Brushing that moment of self-doubt aside, here's a proposed interface
for CCompiler and derived classes.
define_macro (name [, value])
define a preprocessor macro or token; this will affect all
invocations of the 'compile()' method
undefine_macro (name)
undefine a preprocessor macro or token
add_include_dir (dir)
add 'dir' to the list of directories that will be searched by
the preprocessor for header files
set_include_dir ([dirs])
reset the list of preprocessor search directories; 'dirs' should
be a list or tuple of directory names; if not supplied, the list
is cleared
compile (source, define=macro_list, undef=names, include_dirs=dirs)
compile source file(s). 'source' may be a sequence of source
filenames, all of which will be compiled, or a single filename to
compile. The optional 'define', 'undef', and 'include_dirs'
named parameters all augment the lists setup by the above four
methods. 'macro_list' is a list of either 2-tuples
(macro_name, value) or bare macro names. 'names' is a list of
macro names, and 'dirs' a list of directories.
add_lib (libname)
add a library name to the list of implicit libraries ("-lfoo")
to link with
set_libs ([libnames])
reset the list of implicit libraries (or clear if 'libnames'
not supplied)
add_lib_dir (dir)
add a directory to the list of library search directories
("-L/foo/bar/baz") used when we link
set_lib_dirs ([dirs])
reset (or clear) the list of library search directorie
link_shared_object (objects, shared_object,
libs=libnames, lib_dirs=dirs)
link a set of object files together to create a shared object file.
The optional 'libs' and 'lib_dirs' parameters only augment the
lists setup by the previous four methods.
Things to think about: should there be explicit support for "explicit
libraries" (eg. where you put "/foo/bar/libbaz.a" on the command line
instead of trusting "-lbaz" to figure it out)? I don't think we can
expect the caller to put them in the 'objects' list, because the
filenames are too system-dependent. My inclination, as you could
probably guess, would be to add methods 'add_explicit_lib()' and
'set_explicit_libs()', and a named parameter 'explicit_libs' to
'link_shared_objects()'.
Also, there would have to be methods to support creating static and
shared libraries: I would call them 'link_static_lib()' and
'link_shared_lib()'. They would have the same interface as
'link_shared_object()', except the output filename would of course have
to be handled differently. (To illustrate: on Unix-y systems,
passing shared_object='foo' to 'link_shared_object()' would result in an
output file 'foo.so'. But passing output_lib='foo' to
'link_shared_lib()' would result in 'libfoo.so', and passing it to
'link_static_lib()' would result in 'libfoo.a'.
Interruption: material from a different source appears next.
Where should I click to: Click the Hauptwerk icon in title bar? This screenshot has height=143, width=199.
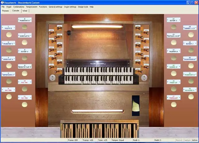(x=3, y=2)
So, to all the Windows and Mac experts out there: will this cover it?
Can the variations in filename conventions and compilation/link schemes
all be shoved under this umbrella? Or is it back to the drawing board?
Thanks for your comments!
Greg
--
Greg Ward - software developer gward@cnri.reston.va.us
Corporation for National Research Initiatives
1895 Preston White Drive voice: +1-703-620-8990 x287
Reston, Virginia, USA 20191-5434 fax: +1-703-620-0913